The answer, according to experts interviewed by The Guardian, is “complex and nuanced.” Blair Trewin, a climate scientist with Australia’s Bureau of Meteorology, noted that while the high daily rainfall totals registered earlier this month are not unusual in themselves, they would typically be localized, not spread across a large swath of territory.
Trewin added that while the present La Niña weather pattern is “generally associated with wetter-than-average conditions,” those conditions usually pertain more to inland areas of New South Wales, rather than the coast.
These subtle caveats come alongside some undisputed physics: “A warmer atmosphere can hold more moisture—about 7% for each degree of warming,” The Guardian writes, citing Steve Sherwood, deputy director of the Climate Change Research Centre at the University of New South Wales.
“So we know that something like 5% to 10% of the rain we are getting now is from global warming and the rest would have happened anyway,” he said.
At 2°C further warming, Australia could see downpours exceeding today’s worst by anywhere from 11 to 30%.

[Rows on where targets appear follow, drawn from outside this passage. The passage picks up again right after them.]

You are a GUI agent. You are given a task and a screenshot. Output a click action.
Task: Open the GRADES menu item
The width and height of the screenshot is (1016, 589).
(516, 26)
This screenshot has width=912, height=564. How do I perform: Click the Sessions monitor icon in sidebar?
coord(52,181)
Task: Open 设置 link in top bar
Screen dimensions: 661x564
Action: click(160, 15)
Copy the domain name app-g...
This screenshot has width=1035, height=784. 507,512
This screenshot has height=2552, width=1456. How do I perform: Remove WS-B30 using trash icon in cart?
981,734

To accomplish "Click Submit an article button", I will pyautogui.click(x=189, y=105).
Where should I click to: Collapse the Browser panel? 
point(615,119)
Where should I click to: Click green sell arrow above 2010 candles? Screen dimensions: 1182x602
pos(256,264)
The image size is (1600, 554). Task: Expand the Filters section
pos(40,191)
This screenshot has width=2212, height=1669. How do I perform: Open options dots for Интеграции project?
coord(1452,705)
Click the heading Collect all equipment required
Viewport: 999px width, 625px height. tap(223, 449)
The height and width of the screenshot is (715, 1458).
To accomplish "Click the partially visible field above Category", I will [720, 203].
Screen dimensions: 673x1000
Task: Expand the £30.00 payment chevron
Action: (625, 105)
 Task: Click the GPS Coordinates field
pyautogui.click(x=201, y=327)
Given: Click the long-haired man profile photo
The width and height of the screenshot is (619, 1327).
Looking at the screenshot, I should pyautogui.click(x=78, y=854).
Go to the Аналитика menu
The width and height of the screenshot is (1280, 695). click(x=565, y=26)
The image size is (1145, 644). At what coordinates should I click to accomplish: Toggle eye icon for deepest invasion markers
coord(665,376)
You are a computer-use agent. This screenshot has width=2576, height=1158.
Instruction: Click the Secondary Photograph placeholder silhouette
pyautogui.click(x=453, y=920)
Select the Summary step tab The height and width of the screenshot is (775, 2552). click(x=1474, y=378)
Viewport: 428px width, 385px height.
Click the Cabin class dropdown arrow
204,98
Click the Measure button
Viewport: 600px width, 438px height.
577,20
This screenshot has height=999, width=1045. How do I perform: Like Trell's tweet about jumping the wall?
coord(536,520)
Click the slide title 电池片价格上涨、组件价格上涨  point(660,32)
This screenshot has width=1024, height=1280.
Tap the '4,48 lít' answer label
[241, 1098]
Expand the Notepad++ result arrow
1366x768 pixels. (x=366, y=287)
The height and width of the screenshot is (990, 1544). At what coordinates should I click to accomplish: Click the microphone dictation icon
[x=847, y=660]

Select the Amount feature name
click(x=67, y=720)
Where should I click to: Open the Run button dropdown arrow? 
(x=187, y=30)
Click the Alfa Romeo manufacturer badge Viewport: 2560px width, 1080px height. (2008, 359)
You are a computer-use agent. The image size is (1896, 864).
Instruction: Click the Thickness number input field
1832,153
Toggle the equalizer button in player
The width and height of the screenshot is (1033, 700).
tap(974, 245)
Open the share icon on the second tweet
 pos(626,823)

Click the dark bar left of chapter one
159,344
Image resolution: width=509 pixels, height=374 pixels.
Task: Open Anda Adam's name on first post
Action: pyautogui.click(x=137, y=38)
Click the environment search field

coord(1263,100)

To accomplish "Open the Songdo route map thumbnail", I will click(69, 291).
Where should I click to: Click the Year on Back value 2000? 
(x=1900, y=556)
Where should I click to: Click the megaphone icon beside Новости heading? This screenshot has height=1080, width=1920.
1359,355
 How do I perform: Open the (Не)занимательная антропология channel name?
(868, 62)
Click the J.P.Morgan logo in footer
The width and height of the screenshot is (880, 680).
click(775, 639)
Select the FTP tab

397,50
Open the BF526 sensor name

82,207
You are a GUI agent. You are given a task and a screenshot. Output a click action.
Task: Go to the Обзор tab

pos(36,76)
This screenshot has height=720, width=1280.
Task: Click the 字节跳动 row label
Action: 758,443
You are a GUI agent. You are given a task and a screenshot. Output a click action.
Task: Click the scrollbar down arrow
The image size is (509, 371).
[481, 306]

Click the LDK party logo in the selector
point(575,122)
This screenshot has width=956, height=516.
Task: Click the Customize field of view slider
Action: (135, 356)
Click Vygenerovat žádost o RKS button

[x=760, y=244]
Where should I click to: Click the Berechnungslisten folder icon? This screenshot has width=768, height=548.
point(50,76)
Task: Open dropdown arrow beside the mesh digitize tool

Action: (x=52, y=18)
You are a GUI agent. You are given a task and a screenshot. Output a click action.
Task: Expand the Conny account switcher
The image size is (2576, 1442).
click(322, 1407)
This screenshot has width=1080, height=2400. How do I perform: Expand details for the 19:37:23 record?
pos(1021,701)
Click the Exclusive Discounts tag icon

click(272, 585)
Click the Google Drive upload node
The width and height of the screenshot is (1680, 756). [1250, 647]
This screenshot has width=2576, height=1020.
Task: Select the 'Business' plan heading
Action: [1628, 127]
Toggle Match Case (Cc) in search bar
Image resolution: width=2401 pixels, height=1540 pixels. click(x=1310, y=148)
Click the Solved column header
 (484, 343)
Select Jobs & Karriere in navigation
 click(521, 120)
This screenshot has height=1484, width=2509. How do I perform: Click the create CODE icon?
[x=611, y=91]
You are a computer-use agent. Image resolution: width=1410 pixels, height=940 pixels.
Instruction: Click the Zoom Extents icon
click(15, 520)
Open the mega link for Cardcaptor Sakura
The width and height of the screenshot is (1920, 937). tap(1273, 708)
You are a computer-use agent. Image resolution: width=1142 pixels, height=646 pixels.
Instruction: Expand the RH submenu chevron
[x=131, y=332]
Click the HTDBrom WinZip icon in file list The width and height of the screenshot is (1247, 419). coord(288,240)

Even so, climate attribution scholars remain cautious about asserting human influence on rainfall patterns “because of all the different factors that can influence the systems that deliver rain,” The Guardian writes. For example, while a 2010/11 study of floods in Australia’s northeast was able to pinpoint warming oceans as the primary cause of increased rainfall, a southeast study conducted a year later “failed to detect any human influence.”
Describing weather systems as filled with “noisy” complexity, Michael Grose, a climate projections scientist at the Canberra-based Commonwealth Scientific and Industrial Research Organization (CSIRO), said the climate crisis could be increasing the frequency with which heavy rain systems make their presence felt in Australia, but the pattern is “trickier to get at.”
Coverage of the flooding in The New York Times, however, reveals that some climate experts are willing to go a bit further out on the attribution limb.
“There’s good scientific evidence to say extreme rain is becoming more extreme due to global warming,” said Andy Pitman, director of the ARC Center of Excellence for Climate Extremes at the University of New South Wales.
Remaining resolutely disinclined to make any such connection at all is Australia’s notoriously coal-friendly government. The Times reports Prime Minister Scott Morrison called the flood simply “another testing time for our country” in a recent radio interview.